Europe’s Renewables Reset: The New Rules of Bankability

29 Sept 2026
A Market Reset

European renewables markets are undergoing a structural reset, with volatile power prices, declining capture rates, and rising return expectations now the new baseline. The market is not in retreat but recalibrating. Capital remains available, but it is far more selective; valuations have reset, tenors shortened, and bankability standards have tightened. Those who adapt will secure capital and close deals; the critical question is what now makes projects bankable. 

  • Structural Reset: What has driven the reset in return expectations and how durable are capture rates and volatility assumptions as a new baseline?

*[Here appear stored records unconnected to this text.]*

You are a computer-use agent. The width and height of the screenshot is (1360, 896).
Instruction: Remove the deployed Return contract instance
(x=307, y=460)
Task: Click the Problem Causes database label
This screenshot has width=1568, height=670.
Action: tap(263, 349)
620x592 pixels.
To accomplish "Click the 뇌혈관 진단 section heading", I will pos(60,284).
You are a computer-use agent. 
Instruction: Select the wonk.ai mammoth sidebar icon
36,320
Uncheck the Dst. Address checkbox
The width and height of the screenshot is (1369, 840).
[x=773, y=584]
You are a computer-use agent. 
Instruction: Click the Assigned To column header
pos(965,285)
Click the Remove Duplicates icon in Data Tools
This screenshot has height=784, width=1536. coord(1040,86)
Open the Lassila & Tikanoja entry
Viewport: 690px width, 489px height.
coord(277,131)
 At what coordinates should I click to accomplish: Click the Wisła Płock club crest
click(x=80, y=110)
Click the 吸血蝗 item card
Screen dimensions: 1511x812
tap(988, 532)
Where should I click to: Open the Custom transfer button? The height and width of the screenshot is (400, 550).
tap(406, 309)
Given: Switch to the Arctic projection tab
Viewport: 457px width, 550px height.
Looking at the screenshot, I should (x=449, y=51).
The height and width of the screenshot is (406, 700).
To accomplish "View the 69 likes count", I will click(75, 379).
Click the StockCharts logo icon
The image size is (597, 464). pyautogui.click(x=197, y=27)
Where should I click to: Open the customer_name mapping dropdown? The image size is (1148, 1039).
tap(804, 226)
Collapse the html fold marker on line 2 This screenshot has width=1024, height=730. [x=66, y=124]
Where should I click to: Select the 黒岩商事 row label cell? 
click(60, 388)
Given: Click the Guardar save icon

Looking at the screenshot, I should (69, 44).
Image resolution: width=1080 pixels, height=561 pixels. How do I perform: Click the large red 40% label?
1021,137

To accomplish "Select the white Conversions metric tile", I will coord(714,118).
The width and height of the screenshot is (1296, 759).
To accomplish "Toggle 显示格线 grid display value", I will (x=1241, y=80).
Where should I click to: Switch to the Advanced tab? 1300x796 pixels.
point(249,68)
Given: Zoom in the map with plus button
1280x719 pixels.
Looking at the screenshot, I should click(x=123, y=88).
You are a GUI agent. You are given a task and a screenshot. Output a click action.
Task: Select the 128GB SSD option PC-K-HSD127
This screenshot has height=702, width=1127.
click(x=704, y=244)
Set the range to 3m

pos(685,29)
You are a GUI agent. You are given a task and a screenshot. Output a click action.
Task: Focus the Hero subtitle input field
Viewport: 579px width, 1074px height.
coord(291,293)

How has the perception and pricing of merchant exposure, negative pricing, and capture risk changed? 

  • Capital Repricing: How is this repricing reshaping what capital will finance? Where are return, valuation, and revenue expectations now misaligned between developers, investors, and lenders? 

  • Redefining Bankability: What level of revenue visibility and downside protection do projects now need to secure financing? What now differentiates projects that clear financing committees and reach FID from those that don’t? 

  • Positioning for the Upside: How are developers and IPPs changing how they structure, finance, and monetise projects to secure capital and protect returns? Who is best positioned to deploy capital, acquire assets, and capture value as the market reprices, and how decisive is balance sheet strength in determining who wins?